プラカードを背負った子供の生きる道

("はてなかしまし物語::石川梨華さんモーニング娘。卒業"の文章)
いま、暇を見つけて佐藤忠男著『完本 小津安二郎の芸術』(isbn:4022642505)を読んでいます。そのなかで佐藤は、ベネディクト・ルースが日本は「罪」の文化ではなく、「恥」の文化で成り立っていると主張したことを受け、小津作品の登場人物たちも、常に他人の目を気にしながら、恥をかかぬように振舞っていると指摘しています。
恥をかかずに生きられるということは、とても器用なことです。恥のなかで生きる人びとは、器用に振舞いたいと思う一方で、そのような窮屈さから抜け出せたらどんなによいことかと思うものの、「交わしたはずのない約束に縛られ、破り捨てようとしても後ろめたくなる(キリンジ『Drifter』)」のが世の常です。
小津作品のなかにも、器用に生きられない人物が登場します。子供です。『生まれてはみたけれど』の一場面を通じて、佐藤はこう述べています。

はじめのほうの場面で、東京の郊外の野原で、子供たちが数人、遊びまわっている。そのなかの小さな子供の一人が、背中にプラカードのようなものを背負わされてる。そこにこう書かれている。「おなかをこわしていますから、たべさせないでください」。
(中略)このプラカードには、それを書いて子供の背中にくくりつけてくれた母親の愛情がこもっているにちがいない。と同時に、そのような母親の愛情は、子供にとっていかに恥ずかしいものであるか。ああ、人間はこのようにして幼くして恥をかき、恥をかきかき成長してゆくのである。そして、その恥を肯定し、その恥から自分の心を防衛するものがユーモアなのである。(P77-78)

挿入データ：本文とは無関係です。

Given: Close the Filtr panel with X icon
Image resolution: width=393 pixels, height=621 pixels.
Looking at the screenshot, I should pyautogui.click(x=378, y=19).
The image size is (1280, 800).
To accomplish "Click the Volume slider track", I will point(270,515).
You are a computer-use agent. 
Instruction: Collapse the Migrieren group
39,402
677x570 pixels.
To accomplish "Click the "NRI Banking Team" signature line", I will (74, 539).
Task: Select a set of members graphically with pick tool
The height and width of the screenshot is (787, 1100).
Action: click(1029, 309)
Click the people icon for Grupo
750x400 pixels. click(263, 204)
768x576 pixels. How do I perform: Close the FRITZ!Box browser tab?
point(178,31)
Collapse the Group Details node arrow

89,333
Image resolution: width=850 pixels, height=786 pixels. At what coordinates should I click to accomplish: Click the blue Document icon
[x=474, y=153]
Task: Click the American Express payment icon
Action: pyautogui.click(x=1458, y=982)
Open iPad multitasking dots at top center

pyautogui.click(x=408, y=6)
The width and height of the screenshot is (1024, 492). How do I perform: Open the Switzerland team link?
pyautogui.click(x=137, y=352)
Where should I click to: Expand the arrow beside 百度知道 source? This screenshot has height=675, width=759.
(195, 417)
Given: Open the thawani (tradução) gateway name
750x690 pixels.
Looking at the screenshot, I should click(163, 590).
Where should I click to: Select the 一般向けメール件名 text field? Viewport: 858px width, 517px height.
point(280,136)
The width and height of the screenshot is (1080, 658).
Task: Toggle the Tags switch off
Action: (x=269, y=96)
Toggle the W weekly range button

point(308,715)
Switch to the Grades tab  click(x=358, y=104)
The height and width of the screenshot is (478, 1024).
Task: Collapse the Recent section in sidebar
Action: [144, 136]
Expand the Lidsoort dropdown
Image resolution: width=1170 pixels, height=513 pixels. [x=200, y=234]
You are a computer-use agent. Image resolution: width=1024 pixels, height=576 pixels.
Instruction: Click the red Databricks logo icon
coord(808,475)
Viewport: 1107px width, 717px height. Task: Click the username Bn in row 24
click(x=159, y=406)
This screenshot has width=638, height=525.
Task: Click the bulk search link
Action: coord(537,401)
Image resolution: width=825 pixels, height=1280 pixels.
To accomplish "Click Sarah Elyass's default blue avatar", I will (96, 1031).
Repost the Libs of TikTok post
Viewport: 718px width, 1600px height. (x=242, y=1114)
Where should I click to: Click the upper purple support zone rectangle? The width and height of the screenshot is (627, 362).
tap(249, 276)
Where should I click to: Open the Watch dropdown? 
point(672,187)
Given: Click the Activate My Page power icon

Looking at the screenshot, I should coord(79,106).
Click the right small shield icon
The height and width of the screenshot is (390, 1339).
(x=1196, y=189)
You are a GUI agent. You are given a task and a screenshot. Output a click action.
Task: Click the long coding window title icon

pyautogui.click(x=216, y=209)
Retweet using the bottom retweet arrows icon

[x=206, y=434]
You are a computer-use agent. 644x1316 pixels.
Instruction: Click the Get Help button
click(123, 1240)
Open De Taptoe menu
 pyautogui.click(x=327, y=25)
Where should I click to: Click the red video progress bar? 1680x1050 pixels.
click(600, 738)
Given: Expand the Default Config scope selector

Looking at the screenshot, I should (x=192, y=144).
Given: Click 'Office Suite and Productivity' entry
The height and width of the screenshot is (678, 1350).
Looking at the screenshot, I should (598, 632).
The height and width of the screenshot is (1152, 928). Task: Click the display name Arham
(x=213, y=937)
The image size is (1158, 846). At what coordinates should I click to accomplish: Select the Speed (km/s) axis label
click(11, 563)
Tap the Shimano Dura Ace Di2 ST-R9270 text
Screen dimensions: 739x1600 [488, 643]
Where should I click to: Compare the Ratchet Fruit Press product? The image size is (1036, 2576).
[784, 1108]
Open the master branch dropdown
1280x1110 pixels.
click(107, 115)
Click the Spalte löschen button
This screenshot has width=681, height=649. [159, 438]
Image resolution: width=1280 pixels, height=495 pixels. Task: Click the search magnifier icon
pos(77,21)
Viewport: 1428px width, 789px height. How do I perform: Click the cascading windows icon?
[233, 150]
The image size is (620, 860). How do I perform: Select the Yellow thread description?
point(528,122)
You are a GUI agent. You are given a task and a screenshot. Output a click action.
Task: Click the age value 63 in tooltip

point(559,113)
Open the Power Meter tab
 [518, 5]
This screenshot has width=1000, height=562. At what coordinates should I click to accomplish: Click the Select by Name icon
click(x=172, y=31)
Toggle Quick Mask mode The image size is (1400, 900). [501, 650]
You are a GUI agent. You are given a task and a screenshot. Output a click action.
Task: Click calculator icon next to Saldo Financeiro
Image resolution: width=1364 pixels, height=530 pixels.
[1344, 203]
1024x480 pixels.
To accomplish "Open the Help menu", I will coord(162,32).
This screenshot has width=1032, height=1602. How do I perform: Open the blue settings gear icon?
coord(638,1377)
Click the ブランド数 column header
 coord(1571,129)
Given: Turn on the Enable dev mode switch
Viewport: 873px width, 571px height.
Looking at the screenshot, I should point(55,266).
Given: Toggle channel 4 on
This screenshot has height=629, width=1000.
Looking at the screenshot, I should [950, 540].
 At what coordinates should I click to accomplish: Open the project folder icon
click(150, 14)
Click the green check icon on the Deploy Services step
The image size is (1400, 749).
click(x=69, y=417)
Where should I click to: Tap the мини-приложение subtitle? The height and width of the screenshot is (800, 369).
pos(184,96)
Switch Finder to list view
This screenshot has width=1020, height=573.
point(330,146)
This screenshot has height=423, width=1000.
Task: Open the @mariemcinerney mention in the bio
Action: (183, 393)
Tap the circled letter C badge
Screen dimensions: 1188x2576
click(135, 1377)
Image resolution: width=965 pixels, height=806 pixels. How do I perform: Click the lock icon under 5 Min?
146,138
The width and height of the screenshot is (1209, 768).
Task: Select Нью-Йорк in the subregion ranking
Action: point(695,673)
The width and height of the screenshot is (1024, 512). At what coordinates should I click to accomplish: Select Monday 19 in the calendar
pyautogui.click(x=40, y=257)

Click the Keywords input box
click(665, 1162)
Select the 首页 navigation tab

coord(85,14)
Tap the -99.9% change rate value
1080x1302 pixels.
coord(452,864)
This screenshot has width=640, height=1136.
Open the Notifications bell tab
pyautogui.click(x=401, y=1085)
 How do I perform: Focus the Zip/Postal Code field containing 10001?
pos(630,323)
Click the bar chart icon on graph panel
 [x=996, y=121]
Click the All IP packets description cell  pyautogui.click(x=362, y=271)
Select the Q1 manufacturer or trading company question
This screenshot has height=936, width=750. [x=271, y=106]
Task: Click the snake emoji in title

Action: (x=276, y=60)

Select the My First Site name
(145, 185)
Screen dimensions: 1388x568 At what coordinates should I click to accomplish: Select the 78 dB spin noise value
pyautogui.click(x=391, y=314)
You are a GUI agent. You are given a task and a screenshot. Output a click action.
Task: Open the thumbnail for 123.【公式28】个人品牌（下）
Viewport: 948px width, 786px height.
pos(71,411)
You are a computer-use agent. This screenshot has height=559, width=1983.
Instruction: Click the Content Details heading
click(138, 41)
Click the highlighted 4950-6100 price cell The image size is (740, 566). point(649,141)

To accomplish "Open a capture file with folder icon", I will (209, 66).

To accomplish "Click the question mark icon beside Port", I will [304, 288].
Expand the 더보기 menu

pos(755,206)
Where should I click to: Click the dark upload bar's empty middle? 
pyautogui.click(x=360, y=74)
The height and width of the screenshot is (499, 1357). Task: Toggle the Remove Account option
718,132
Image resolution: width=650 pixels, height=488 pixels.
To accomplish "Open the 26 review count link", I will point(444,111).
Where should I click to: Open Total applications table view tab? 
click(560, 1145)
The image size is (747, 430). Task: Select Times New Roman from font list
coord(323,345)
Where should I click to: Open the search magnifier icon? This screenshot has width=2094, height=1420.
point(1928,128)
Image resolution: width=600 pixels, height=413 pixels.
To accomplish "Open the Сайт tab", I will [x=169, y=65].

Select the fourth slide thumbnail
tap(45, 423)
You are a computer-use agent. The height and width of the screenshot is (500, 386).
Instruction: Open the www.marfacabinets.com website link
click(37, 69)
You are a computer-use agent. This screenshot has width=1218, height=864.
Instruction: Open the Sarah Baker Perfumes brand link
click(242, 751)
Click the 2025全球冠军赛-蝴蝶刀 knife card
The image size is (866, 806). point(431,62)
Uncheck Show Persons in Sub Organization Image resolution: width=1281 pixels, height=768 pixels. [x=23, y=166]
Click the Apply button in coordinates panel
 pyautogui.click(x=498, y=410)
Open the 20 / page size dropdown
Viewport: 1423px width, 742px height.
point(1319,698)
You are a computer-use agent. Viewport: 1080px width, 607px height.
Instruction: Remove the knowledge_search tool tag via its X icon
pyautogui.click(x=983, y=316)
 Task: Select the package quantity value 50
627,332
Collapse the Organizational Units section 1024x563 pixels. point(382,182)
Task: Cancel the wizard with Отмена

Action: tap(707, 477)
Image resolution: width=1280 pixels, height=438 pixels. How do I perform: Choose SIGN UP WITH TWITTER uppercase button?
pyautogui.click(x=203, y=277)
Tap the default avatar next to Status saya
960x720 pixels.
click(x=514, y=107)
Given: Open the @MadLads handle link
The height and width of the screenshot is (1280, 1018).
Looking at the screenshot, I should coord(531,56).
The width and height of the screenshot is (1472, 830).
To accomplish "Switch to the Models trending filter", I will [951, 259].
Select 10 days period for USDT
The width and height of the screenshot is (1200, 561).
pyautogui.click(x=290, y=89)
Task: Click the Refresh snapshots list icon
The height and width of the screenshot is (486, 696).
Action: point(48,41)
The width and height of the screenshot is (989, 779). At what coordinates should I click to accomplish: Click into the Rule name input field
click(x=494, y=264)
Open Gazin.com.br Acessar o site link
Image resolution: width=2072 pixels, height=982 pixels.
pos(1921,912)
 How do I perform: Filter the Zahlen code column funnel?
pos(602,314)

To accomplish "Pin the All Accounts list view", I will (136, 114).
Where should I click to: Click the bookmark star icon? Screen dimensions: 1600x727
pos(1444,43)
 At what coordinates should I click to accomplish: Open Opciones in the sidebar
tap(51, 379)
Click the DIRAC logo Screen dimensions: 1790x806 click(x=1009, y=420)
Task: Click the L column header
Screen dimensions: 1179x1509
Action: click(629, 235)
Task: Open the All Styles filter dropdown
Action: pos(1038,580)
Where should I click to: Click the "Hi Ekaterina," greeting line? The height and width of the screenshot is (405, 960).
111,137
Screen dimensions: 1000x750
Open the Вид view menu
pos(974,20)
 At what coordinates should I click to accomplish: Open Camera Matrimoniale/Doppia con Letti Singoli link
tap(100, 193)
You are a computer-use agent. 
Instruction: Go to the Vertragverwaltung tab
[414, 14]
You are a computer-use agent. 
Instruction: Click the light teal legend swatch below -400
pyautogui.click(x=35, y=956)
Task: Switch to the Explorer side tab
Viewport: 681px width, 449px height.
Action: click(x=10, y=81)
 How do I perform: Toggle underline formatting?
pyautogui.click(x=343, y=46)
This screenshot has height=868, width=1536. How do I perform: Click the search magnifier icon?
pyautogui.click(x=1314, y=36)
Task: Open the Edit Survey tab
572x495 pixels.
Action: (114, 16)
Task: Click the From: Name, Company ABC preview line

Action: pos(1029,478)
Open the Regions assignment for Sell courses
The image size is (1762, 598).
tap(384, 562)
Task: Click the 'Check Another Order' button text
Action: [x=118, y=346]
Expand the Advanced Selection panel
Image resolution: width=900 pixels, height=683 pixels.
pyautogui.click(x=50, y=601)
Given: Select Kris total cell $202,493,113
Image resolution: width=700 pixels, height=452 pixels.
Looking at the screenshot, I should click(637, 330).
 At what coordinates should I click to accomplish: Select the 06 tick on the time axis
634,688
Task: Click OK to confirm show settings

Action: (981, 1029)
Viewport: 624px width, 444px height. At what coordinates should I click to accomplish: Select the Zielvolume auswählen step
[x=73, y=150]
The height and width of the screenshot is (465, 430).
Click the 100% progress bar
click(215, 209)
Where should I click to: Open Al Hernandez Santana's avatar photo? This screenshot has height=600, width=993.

美しいものばかりを撮り続けたといわれる小津は、この恥をかきかきする姿にも、ある種の美が存在すると考えていたのかもしれません。いま、その恥を飛び越えてしまった人が氾濫しています。誰にも迷惑をかけていないと言われると取り付く島もないのですが、一言だけ言えるとすれば、彼らは、美しくない。生き様の問題です。たとえきれいであっても、美しくはない。早川義夫の弁を借りれば、「格好いいことは、なんて格好悪いんだろう」。
石川梨華という偶像にはそんな生き様の美しさがあると、僕は思います。
思えばずいぶん歌が上手くなったものですが、それもかつてと較べてこその話で、歌わせても、演技をさせても素っ頓狂でドン臭い。洋服のセンスが悪く、仲間からキショイと言われる。人格は3歳までに決定するという説がありますが、これらはすべて天性によるものなので、受け入れるしかありません。だったら黙って立っていればいいのに、美人なんだから、と思わずにいられませんが、それでどんな魅力が引き出されようか。無茶苦茶なことは、ロックなんです。たぶん。
それでも彼女には、どうやら自覚があるらしく、つまりはそれを恥じらいといいますが、天性の生真面目さでなんとかせんと奮闘します。「ちゃんチャミ」を聴いていて感じるのですが、くどいぐらいに真面目。ただ、その「くどい」というのがミソで、なにかにつけて努力が空回りする。それは本人にとってはディレンマかもしれないけれど、われわれにとってはユーモアです。その姿はまるで、プラカードを背負った子供のようなものなのです。
そのことさえも自覚し、恥じらいながら、それでもなおひたむきに前進し続ける。その生き様が、美しいと思うのです。しかしいったい彼女は、何に向かって行進しているのだろう。
ひょっとすると、彼女は前進した先に何かがあると思っていたのかもしれません。しかし、「何かある」と思うところには、たいてい何もないものです。そうではなくて、その「何か」に向かわんとする、その姿が、意気込みが、プロセスが、一方で滑稽なのであり、他方で、娘。楽曲を地で行くような、感動的なまでの凛々しさと頼もしさなのです。
僕は、映画『アイデン&ティティ』のなかの、ディランの言葉を思い出します。
「やらなきゃならないことをやるだけさ。だからうまくいくんだよ」
あるいは、「豆腐屋はがんもどきぐらいなら作れるが、とんかつは作れない」という小津安二郎の言葉も浮かんできます。石川梨華はまるで豆腐屋です。やらなきゃならないことをやるだけ。それに気付いたから古巣を後にするのだろうと、僕は勝手にそう考えることにしました。